* **Text section**:
<<<<

Lankayan Island is a tiny dot, far from anything. Walking around it on the beach took me about 15 minutes, and I wasn’t hurrying. Privately owned by Pulau Sipadan Resort and Tours, the island holds nothing but the resort, staff quarters, a small army post and a turtle hatchery. Natural growth – a green jungle – fills the rest of the 2.5 hectares of land.

Part of Sugud Islands Marine Conservation Area, a 46,000-hectare expanse of ocean (178 square miles) that includes two other islands as well, Lankayan Island conforms to rigorous conservation guidelines in terms of water use, waste treatment and protection of wildlife. When we arrived, a staff member explained the rules to us immediately: no taking anything, not even empty shells; no touching corals; no fishing, etc.

Lankayan’s accommodations

Arrayed along the eastern beach are 26 bungalows (called “chalets” at Lankayan) of various sizes. Ours, number 20, was a two-person chalet with a bedroom and bathroom, including air conditioning and a ceiling fan. Large, high-ceilinged and airy, it was simple but well-appointed, with toiletries, towels, a safe, a hair dryer, a fridge, bottled water, a kettle and makings for tea or coffee. Rather disturbingly, we also had a supply of cockroach killer and mosquito coils. Fortunately, we never saw the need for either one.

A large bed with pillows and a mosquito net.

>>>>

* **Exercise task A**:
In the Lankayan Island text, how many chalets stand along the eastern beach?
* **Exercise task B**:
Pick up the Lankayan Island text after its final line and write the passage that follows.

Rows showing where targets appear
<<<<

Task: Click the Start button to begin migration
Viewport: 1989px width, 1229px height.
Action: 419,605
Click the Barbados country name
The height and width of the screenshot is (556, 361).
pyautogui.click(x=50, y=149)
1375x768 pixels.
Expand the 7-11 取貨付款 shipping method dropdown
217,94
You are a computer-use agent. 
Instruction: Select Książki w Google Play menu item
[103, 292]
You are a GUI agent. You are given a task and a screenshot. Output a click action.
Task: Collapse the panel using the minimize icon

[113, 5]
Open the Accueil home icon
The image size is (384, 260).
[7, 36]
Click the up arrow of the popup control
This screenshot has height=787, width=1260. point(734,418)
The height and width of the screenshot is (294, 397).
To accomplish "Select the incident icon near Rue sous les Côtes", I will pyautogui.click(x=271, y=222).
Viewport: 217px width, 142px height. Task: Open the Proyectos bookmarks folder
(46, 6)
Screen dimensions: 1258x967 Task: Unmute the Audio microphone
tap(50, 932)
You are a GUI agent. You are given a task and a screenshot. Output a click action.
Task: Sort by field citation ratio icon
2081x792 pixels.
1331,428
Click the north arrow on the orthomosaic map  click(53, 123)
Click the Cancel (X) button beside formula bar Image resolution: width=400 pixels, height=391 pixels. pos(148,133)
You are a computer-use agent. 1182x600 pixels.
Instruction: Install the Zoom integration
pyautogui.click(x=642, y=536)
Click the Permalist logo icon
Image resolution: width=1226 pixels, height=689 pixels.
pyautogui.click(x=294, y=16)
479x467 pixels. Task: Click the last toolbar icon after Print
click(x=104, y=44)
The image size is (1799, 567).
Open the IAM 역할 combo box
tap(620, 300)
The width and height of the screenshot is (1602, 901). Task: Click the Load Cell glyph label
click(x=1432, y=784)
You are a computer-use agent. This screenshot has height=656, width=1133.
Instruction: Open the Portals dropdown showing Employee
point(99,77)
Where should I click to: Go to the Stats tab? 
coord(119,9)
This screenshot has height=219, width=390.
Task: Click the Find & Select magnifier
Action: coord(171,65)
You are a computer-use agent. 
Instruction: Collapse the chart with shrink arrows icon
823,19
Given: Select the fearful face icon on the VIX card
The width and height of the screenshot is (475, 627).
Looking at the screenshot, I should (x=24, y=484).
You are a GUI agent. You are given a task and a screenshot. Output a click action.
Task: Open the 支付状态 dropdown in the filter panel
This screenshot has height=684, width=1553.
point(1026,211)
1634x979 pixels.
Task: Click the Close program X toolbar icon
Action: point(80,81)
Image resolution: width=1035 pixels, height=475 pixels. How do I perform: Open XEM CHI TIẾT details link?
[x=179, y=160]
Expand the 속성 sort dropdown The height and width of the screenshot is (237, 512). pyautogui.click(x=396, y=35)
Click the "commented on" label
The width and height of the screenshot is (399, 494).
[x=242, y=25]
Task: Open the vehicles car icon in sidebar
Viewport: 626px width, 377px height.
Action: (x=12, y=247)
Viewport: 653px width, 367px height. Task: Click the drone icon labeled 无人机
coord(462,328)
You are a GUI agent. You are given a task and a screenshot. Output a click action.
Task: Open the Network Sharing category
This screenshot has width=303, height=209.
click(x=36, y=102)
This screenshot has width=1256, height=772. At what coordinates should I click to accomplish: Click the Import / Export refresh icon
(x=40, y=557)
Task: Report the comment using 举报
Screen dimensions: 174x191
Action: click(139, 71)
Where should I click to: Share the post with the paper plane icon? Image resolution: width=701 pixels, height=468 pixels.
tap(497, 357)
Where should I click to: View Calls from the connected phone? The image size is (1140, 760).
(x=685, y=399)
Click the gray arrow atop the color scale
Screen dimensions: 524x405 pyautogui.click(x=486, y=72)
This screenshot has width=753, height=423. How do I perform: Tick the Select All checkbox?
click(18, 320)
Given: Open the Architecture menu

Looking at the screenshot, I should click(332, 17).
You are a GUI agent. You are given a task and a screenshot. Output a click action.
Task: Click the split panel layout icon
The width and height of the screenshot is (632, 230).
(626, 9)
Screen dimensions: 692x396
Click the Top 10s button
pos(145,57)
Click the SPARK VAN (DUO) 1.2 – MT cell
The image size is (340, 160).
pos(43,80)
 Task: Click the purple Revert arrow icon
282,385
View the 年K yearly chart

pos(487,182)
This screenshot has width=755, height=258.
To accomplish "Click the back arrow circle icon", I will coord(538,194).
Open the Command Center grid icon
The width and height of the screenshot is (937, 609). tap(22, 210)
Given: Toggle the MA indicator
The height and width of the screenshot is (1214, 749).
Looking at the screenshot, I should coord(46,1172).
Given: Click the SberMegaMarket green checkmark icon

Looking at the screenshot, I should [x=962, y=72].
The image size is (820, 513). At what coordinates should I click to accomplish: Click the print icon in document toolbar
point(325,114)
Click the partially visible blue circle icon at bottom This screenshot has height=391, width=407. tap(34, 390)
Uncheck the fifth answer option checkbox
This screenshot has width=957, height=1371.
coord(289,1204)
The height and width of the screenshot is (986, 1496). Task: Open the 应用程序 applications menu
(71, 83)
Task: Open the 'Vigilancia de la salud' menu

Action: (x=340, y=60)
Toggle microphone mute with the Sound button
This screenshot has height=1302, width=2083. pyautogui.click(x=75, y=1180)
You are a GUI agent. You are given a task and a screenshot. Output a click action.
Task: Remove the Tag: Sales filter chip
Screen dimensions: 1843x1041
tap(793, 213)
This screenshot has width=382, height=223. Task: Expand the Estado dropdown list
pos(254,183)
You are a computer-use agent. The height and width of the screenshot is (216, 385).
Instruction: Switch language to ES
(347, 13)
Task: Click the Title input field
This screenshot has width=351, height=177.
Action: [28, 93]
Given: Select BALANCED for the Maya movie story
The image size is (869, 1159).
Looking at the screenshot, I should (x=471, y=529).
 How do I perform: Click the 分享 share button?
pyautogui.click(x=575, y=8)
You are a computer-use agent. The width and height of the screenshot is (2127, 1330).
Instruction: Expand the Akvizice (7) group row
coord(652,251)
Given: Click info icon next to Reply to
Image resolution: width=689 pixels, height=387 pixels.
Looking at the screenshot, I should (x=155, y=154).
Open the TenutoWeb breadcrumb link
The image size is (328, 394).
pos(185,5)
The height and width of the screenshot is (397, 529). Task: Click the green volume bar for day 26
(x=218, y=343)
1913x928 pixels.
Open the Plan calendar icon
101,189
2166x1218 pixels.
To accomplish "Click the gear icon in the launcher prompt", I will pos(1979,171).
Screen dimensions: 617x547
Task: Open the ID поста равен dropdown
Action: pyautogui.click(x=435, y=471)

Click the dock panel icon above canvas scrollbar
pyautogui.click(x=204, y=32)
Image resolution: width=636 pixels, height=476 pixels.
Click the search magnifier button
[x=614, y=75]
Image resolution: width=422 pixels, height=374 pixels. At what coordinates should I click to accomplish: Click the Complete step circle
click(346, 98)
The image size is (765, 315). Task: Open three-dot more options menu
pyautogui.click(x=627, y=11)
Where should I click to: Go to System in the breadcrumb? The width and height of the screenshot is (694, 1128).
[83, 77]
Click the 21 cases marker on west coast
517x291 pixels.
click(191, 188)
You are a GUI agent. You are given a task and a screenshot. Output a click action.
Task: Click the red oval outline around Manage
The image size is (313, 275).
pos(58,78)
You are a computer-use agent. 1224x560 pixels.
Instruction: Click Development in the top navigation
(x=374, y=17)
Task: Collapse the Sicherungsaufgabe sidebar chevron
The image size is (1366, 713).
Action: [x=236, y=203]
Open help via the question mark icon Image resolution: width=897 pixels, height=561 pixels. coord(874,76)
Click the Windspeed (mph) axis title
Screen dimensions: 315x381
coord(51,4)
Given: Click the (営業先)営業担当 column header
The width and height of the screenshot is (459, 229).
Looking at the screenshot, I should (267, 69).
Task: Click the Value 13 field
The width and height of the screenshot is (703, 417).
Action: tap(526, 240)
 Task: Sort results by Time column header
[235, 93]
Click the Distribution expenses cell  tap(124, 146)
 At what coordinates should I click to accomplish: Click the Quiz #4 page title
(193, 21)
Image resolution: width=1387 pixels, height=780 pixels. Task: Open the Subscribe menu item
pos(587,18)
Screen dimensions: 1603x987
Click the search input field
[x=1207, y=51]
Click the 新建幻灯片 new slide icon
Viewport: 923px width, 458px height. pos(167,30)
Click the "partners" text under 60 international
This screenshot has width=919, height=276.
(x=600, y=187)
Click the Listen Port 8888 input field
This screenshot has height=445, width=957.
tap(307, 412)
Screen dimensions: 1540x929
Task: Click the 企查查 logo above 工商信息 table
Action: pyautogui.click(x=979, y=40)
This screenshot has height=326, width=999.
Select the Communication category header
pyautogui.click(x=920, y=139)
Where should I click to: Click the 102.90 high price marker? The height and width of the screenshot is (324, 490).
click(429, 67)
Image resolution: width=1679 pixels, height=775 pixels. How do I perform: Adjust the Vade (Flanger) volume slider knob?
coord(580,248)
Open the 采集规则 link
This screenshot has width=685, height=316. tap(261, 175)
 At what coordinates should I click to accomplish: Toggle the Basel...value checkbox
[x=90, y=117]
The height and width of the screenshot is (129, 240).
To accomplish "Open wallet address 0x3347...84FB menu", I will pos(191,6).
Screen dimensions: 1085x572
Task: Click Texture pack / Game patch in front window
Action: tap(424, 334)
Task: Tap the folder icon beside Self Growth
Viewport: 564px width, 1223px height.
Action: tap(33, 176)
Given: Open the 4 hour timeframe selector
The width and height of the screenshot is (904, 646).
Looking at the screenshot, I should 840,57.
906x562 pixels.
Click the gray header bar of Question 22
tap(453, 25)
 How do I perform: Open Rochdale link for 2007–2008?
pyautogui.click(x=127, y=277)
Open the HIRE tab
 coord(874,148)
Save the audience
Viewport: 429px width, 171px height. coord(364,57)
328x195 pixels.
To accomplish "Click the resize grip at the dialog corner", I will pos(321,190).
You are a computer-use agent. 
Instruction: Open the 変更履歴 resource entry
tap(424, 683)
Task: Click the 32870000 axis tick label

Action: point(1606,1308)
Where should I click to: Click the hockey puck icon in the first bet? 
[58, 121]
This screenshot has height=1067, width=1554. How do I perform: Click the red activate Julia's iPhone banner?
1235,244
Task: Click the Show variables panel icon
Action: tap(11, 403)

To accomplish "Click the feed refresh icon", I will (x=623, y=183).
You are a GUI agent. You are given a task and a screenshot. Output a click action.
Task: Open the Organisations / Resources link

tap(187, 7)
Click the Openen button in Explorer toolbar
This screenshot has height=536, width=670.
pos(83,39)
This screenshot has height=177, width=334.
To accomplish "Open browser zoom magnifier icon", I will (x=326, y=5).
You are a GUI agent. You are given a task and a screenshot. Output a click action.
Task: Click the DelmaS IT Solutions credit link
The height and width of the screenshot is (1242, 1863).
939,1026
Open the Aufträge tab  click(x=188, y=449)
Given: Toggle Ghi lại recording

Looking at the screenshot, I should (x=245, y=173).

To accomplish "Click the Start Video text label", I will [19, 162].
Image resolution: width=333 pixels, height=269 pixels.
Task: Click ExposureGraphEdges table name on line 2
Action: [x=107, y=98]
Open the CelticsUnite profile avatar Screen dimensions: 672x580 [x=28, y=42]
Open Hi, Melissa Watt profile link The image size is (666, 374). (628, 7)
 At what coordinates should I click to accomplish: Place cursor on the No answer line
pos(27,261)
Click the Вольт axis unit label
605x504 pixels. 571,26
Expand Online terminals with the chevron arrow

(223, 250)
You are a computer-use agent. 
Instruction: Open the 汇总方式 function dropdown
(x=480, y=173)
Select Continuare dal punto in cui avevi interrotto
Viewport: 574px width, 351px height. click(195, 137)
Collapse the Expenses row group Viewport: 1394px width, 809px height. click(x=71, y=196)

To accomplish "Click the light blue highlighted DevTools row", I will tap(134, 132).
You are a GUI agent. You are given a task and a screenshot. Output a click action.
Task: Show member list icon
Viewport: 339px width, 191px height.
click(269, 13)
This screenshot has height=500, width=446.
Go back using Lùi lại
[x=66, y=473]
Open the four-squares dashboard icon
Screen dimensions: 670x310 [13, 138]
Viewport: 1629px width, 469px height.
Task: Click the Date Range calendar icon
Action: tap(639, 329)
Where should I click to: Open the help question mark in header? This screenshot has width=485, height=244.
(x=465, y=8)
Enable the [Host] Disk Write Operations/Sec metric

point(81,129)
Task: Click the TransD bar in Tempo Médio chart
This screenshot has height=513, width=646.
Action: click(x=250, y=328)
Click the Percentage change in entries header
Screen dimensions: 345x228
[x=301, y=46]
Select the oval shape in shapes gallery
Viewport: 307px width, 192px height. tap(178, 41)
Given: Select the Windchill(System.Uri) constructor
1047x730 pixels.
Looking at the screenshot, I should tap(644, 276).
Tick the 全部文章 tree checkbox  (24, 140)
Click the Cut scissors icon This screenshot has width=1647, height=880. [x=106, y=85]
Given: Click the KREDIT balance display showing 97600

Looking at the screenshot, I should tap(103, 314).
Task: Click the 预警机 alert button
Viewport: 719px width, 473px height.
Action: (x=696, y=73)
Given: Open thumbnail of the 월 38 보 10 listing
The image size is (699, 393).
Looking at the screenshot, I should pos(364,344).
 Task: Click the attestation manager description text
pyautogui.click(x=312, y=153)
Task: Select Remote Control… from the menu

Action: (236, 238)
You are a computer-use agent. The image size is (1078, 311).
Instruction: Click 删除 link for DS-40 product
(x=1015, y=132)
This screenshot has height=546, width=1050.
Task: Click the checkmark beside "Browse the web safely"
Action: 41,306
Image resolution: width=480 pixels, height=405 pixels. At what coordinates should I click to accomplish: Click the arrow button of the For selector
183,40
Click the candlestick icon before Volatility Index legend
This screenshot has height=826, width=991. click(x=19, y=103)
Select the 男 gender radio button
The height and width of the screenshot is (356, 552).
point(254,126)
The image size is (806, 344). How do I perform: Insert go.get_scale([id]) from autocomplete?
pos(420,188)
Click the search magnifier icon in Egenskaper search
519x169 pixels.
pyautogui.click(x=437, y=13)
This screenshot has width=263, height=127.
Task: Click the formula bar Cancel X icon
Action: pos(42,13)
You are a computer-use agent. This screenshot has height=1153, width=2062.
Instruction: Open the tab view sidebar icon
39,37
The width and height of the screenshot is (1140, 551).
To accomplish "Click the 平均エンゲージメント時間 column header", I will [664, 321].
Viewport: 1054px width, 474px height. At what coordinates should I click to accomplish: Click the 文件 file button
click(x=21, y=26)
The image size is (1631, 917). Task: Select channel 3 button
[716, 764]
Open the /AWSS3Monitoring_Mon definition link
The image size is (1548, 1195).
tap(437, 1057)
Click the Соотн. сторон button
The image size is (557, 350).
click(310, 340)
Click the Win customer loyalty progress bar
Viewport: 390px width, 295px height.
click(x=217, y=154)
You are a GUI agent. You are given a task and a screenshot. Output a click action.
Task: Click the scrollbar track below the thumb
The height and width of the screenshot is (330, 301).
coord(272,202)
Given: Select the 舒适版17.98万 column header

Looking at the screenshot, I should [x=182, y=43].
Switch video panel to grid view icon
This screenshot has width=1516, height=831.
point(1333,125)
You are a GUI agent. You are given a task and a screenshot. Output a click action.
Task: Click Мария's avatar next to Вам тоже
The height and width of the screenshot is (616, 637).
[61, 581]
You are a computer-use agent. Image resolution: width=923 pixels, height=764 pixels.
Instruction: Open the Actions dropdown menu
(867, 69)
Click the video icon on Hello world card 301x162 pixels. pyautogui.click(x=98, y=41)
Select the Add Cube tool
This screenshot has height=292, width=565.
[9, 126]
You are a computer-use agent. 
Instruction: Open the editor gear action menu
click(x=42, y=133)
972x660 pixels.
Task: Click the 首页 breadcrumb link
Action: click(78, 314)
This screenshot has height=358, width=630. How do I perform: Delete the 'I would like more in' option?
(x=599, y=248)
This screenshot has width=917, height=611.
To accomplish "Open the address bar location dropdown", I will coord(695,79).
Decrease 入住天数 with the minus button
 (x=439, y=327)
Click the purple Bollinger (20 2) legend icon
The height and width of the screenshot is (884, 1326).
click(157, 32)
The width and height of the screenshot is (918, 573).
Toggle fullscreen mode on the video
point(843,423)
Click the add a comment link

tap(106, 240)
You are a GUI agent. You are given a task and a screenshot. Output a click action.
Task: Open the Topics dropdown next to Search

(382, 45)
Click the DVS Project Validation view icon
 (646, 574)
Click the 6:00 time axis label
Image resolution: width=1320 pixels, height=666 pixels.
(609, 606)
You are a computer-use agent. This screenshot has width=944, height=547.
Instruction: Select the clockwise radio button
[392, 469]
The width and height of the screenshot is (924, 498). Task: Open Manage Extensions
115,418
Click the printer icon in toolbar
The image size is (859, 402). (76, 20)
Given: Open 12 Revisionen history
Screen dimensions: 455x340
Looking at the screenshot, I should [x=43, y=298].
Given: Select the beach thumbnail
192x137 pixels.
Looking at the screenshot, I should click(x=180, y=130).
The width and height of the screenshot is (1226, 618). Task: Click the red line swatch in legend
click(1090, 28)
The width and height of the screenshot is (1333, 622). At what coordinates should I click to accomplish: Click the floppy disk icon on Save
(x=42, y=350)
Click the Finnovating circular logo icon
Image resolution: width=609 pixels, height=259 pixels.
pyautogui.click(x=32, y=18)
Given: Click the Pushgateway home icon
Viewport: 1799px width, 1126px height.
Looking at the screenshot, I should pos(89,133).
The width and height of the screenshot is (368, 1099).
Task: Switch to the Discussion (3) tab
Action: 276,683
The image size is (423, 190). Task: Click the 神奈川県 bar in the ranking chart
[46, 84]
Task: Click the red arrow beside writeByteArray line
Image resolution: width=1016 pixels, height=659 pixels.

>>>>

* **Final result A**:
26

* **Final result B**:
The bathroom had a bathtub with a choice of a hand shower or a rain shower. The only thing lacking, in my view, was a door on the bathroom. Much as Albert and I have been married a long time, I prefer to use the bathroom in private.

The best part, though, was outside. We first approached the chalet from the boardwalk running behind the row of chalets, then walked along the side of the house and up a short stairway to the door. That’s when we saw “our” view.

The entrance to the building is on the ocean side, with a wide balcony overlooking the sea. The white-sand beach below was smooth; no one had walked on it, and it came complete with a palm tree bent picturesquely over the water’s edge. On the beach, in the shade of the balcony, two lounge chairs beckoned. It was perfect. The nearby “vinegar stand” was a little worrying, though. Apparently, it’s better to wash a jellyfish sting off with vinegar than with fresh water, so every two chalets share one of these. Fortunately, we never needed to use it.

A wooden house on stilts with a pointed roof and steps down to a white-sand beach. Palm trees next to the house.
“Our” chalet at Lankayan Island Dive Resort. You can see the vinegar stand on the little pole between the chalet and the palm tree.

The “street” behind the chalets is a boardwalk, lit at night. It’s a shady, green stroll. The staff quarters are nearby: “inland,” but not far away, and we could hear some uproarious games of volleyball and football going on in the early evenings. A generator hummed in the background, supplying electricity for the island. Other than that, the center of the island is just jungle: green and shady and cool.

A boardwalk with a railing on only one side, and lots of trees on both sides.
The boardwalk that runs behind the row of bungalows at Lankayan Island Resort. Photo courtesy of Albert Smith.

If you like the idea of a tropical paradise, read my posts on Guadaloupe, Martinique and St. Lucia!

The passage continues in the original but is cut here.